Alongside these established areas, recent research activity has included work related to topics such as climate policy, governance and artificial intelligence, reflecting the interdisciplinary nature of the School’s research framework.

===Research Excellence Framework===
In the most recent Research Excellence Framework conducted in 2021, Cambridge Judge Business School, University of Cambridge, was ranked first in the UK for business and management studies.

==Directors of the School (Deans)==
Cambridge Judge Business School, University of Cambridge, is led by a Dean, who is responsible for the academic and strategic direction of the business school.

Gishan Dissanaike has served as Dean since 2024.

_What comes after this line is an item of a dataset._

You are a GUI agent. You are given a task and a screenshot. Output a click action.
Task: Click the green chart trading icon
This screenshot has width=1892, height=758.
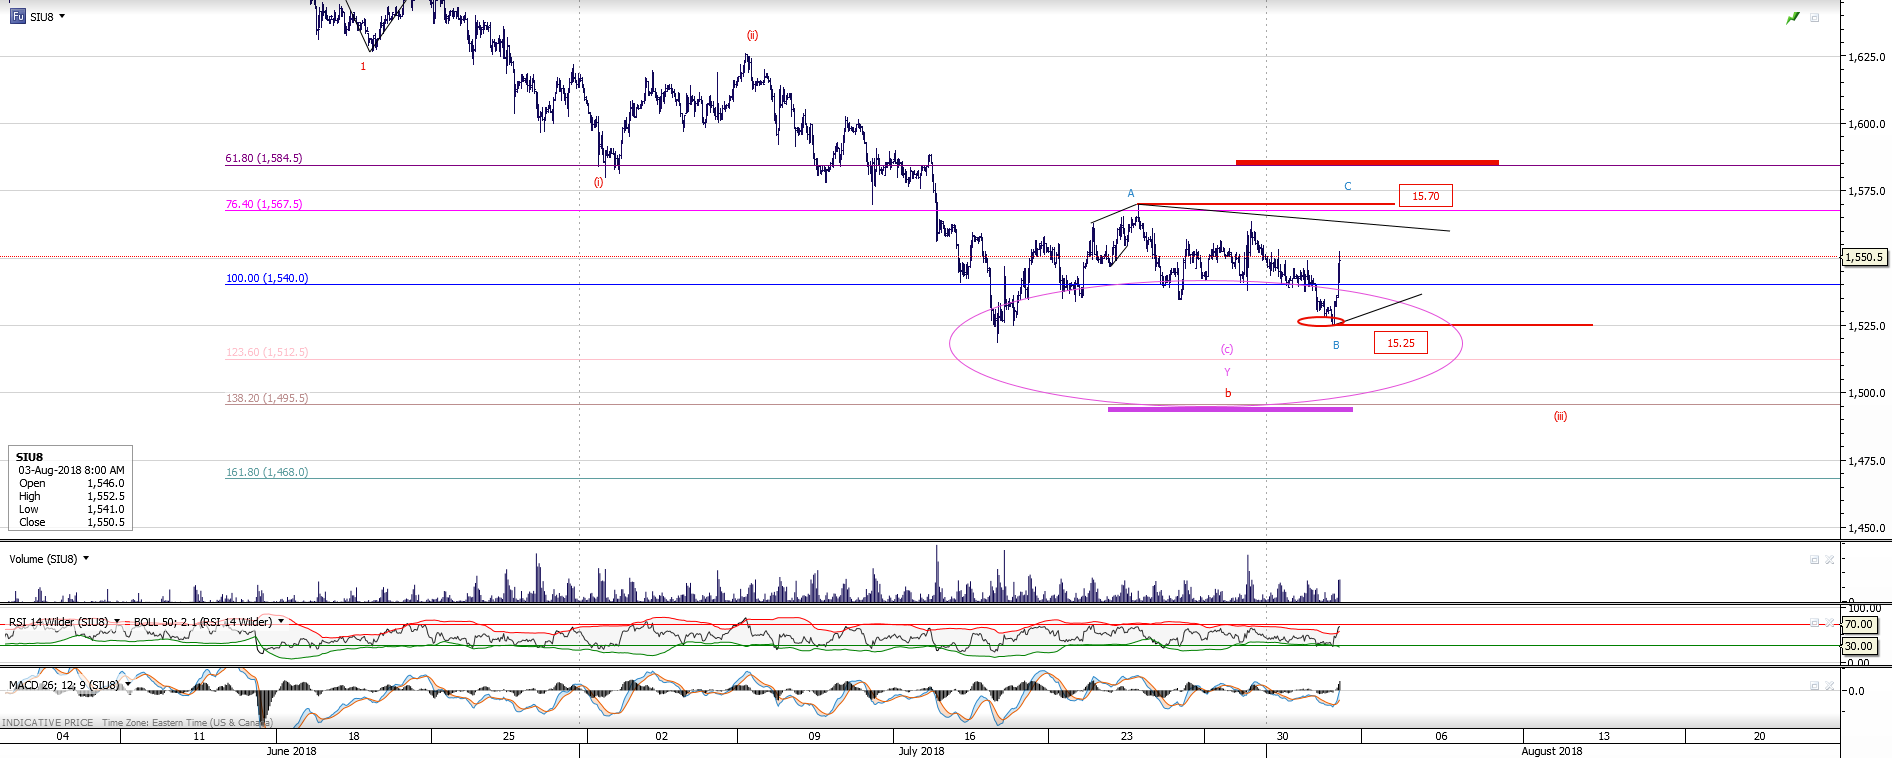click(x=1792, y=17)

- Stephen Watson, 1990–1994.
- Dame Sandra Dawson, 1995–2006.
- Arnoud De Meyer, 2006 – August 2010.
- Geoff Meeks, Acting Director, September 2010 – August 2011.
- Christoph Loch, 2011–2021.
- Mauro Guillén September 2021 to June 2023.
- Gishan Dissanaike Interim Dean, July 2023 – November 2024; Dean from December 2024.

== Notable alumni ==

- Diezani Alison-Madueke, politician and former President of OPEC.
- Ben Barry, author and entrepreneur.
- Semaan Bassil, Chairman & General Manager of Byblos Bank S.A.L.
- Alison Brittain, CEO of Whitbread, former head of Lloyds Banking Group.
- Badr Jafar, CEO of Crescent Enterprises.
- Sacha McMeeking, New Zealand academic, lawyer and activist.
- Maggie O'Carroll, co-founder of The Women's Organisation.
- Ollie Phillips, former Captain of England Sevens and '7s World Rugby Player of the Year'.
- Tom Ransley, British rower and Olympic gold medalist.
- Eben Upton, co-founder of the Raspberry Pi Foundation.
- Zhang Zetian, chief fashion adviser at JD.com.
- Chuah Joon Huang, President and CEO of Southern University College.

== Notable Faculty ==

- Dame Sandra Dawson, KPMG Professor of Management Studies from 1995 to 2013, and Director of the Business School from 1995 to 2006, Fellow and former Master of Sidney Sussex College.
- Mark de Rond, Professor of Organisational Ethnography, Fellow of Darwin College.
- Gishan Dissanaike, Adam Smith Professor of Corporate Governance, Fellow of Hughes Hall College.
- Christoph Loch, Professor of Management Studies and former Director of the Business School (2011 to 2021), Fellow of Pembroke College.
- Sucheta Nadkarni (1967-2019), until October 2019, Sinyi Professor of Chinese Management, Fellow of Newnham College.
- Jaideep Prabhu, Nehru Professor of Indian Enterprise, Fellow of Clare College.
- Raghavendra Rau, Sir Evelyn de Rothschild Professor of Finance, Co-Founder and Academic Director of the Cambridge Centre for Alternative Finance (CCAF).
- Thomas Roulet, Professor of Organisational Sociology and Leadership, Fellow and Director of Studies in Psychology & Behavioural Science at King’s College.